Oso Oso è un nome relativamente di nicchia, ma negli ultimi anni -specialmente con l’uscita del disco Basking in the Glow (2019)- ha cominciato a mettere fuori la testa dalla sua nicchia emo e trovare riscontri anche presso un pubblico di generi diversi (ma non troppo) come l’alternative rock e l’indie. In effetti il progetto di Jade Lilitri ha tanto in comune con l’emo (specialmente quello “fifth wave”) quanto voglia di allontanarsi da una definizione che pur non ripudiando evidentemente gli va stretta. E così Sore Thumb, il suo quarto disco, mette in mostra un sound che prende spunto dal disagio esistenziale, dalla necessità di mettere in musica e in parole l’ansia e quel mal di vivere che accomuna tante produzioni emo underground dell’ultimo decennio, ma che poi si espande andando spesso a pescare addirittura dal Britpop, sia nello strumentale sia -e soprattutto- nei vocals, assolutamente adeguati per un disco degli Oasis del periodo d’oro. I brani passano dall’essere semiacustici allo scatenarsi della scarica di emozioni tipica dell’emo, ma a questo giro sono i tanti ritornelli convincenti a fare la differenza, laddove Basking in the Glow si fermava appena prima di risultare memorabile.
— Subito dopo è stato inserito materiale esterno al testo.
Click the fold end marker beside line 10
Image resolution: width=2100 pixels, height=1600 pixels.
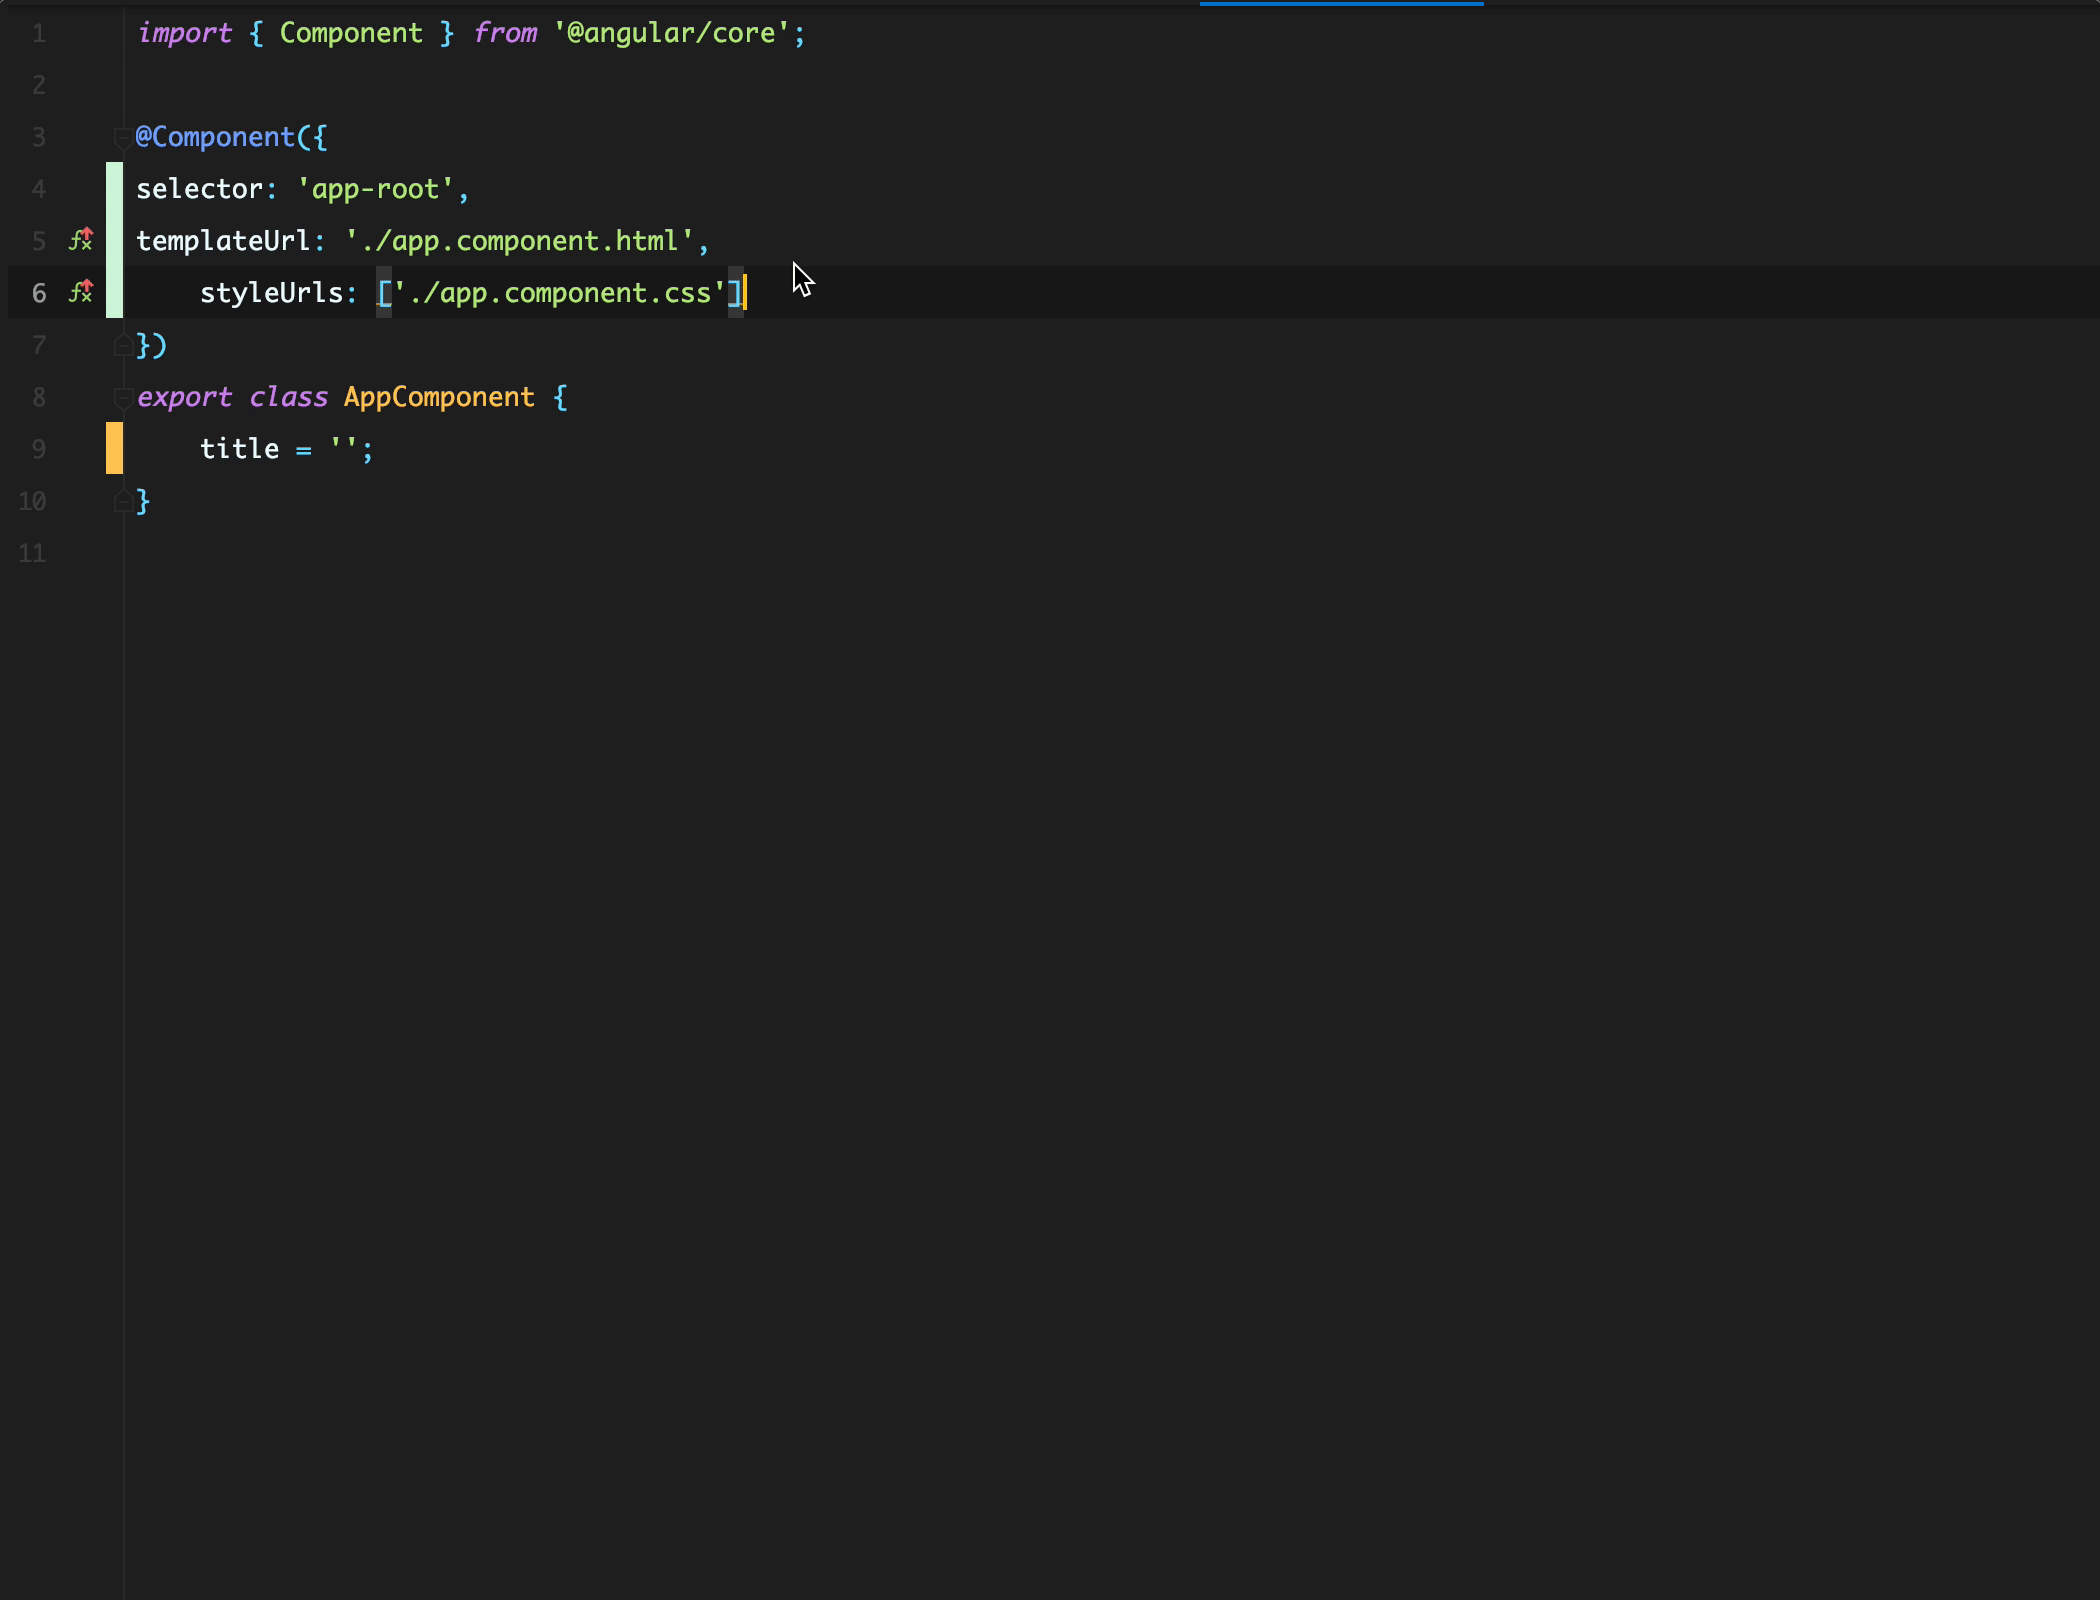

Menzione speciale per la canzone Because I Want To, dove non possiamo fare a meno di notare come Jade pronunci il “because” nello stesso identico modo di Matteo Renzi nel suo ormai storico meme dello shock.


Weezer – SZNZ: Spring

(Crush/Atlantic, 20 marzo 2022)

Avevamo, già in partenza, la forte impressione che il nuovo progetto un po’ matto degli Weezer (quattro mini-album dedicati alle quattro stagioni dell’album, in uscita in corrispondenza di equinozi e solstizi, e quindi giustamente intitolato Sznz) fosse qualcosa di cui potevamo tranquillamente fare a meno e che Rivers Cuomo e soci potessero gentilmente risparmiarci. Qualche ascolto di SZNZ: Spring, la prima proposta di questa serie, conferma tranquillamente le nostre sensazioni iniziali. Sorvolando sul cringe pazzesco della traccia d’apertura Opening Night che è cantata sulla celeberrima melodia della Primavera di Vivaldi (del resto, gli Weezer negli anni ci hanno abituato a un discreto mix di capolavori e di cringe), l’intero disco è costituito da canzonette senza infamia e senza lode, tutte molto orecchiabili e piacevoli -perché sappiamo che Rivers è maestro nel creare melodie appiccicose che entrano subito in testa- ma prive di mordente e forse anche di uno scopo. Quando uscirà l’ultimo capitolo di questa saga, a fine 2022, gli Weezer avranno pubblicato sei album in due anni; forse la band farebbe meglio a prendersi del tempo e concentrare il proprio sforzo creativo in modo da mettere insieme un solo disco ma che possa riprendere i fasti anche solo del White Album (che non è poi tanto lontano, visto che è uscito nel 2016) invece che seppellirci di nuovi dischi, ma è anche vero che dopo quasi trent’anni di una carriera stellare, possiamo permettere a Rivers di divertirsi e fare un po’ quello che gli pare.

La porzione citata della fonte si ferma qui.